Vernando tertawa terbahak-bahak. "Lo mau melotot atau nggak, mata lo tetap sipit!" ejeknya puas.
"LO—"
"Berisik amat kalian berdua! Bisa diam, gak? Kalau nggak bisa, pergi aja sana!" ketus Niko.
"Eh, kalem aja dong, Bro! Nggak usah nge-gas gitu!" sewot Vernando.
"Sudah, sudah, jangan ribut. Btw ... kalian sudah selesai makan?" tanya Christoper bingung. Tak ada satu pun piring atau mangkok bekas makan di meja.
"Belumlah! Kami dari tadi gabut cuma menunggu lo doang!" sergah Michello kesal.
Christoper tersenyum tak enak. "Maaf ...."
"Santai saja, Bro. Nggak usah dengarin omongan mereka berdua," sindir Niko datar. "Gue minta coklat lo."
Para gadis di kantin, yang sengaja mengintai untuk melihat langsung makanan pemberian mereka dimakan Christoper, harus kecewa.
"Kenapa jadi mereka yang makan, sih?" gerutu salah satu gadis berbisik.
"Sebel banget gue liatnya! Padahal gue udah capek-capek beli coklat itu buat Christoper!" ketus temannya.
Vernando mendengus kesal. Ia langsung menatap tajam kumpulan manusia tak berguna itu. "KALIAN UDAH NGASIH COKELAT INI KE CHRISTOPER, BERARTI SEMUA COKELAT INI MILIK DIA! JADI SUKA-SUKA DIALAH MAU KASIH KE SIAPA! ITU HAK DIA!"
"Tapi kami 'kan kasih buat dia, Kak! Bukan buat Kakak!" sewot gadis bertubuh gempal, agak ketakutan.
"YA SUDAH!" Vernando segera memasukkan kembali cokelat yang hendak dimakannya, lalu melemparkan kresek itu pada mereka. "Ambil sana! Christoper pasti nggak sudi makan coklat murahan kayak itu! KALAU SUKA SAMA ORANG, MODAL DIKIT! MINIMAL TAHU DIRI! MUKA UDAH KAYAK PANCI PRESTO!"

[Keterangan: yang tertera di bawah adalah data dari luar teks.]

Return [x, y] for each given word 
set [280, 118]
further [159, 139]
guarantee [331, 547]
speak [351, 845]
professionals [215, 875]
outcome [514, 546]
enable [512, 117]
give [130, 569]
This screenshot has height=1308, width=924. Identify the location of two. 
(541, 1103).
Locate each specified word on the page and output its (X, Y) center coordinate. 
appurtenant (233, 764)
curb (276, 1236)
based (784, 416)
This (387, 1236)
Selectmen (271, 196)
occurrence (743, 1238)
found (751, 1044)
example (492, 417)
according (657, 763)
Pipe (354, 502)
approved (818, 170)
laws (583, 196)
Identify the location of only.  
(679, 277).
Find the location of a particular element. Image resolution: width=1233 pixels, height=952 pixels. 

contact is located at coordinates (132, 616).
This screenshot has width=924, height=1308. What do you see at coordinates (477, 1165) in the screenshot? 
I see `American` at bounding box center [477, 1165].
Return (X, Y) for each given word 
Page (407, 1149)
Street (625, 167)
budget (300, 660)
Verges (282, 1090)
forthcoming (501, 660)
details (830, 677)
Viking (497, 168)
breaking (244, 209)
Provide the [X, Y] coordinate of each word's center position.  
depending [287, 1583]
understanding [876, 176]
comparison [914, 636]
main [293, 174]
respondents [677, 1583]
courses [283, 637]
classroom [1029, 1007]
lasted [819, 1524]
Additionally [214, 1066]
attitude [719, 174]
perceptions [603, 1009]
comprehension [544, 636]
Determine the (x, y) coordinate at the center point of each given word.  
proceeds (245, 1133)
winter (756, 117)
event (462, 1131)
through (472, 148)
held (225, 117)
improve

Vernando melonjak berdiri hingga kursinya terdorong kasar, bergegas pergi meninggalkan area kantin.
Suasana kantin mendadak hening. Semua mata tertuju pada Vernando dan teman-temannya.
Christoper tersenyum tak enak pada para gadis itu. "Tolong, maafkan sikap Vernando, ya, teman-teman. Dia sama sekali tidak bermaksud bilang kasar begitu."
"Iya, Kak."
"Gue susul Vernando, sebentar!" Christoper bangkit berdiri dan segera mengejar Vernando yang sudah pergi begitu saja.
Vernando berjalan buru-buru di koridor dengan perasaan geram. Sejak dia diselingkuhi mantan pacarnya beberapa hari lalu, dia sangat benci dengan makhluk munafik, yaitu "cewek".
"Vernando! Tunggu!" Suara Christoper menggema di lorong yang sangat ramai dengan siswa-siswi.
Vernando langsung mempercepat langkahnya.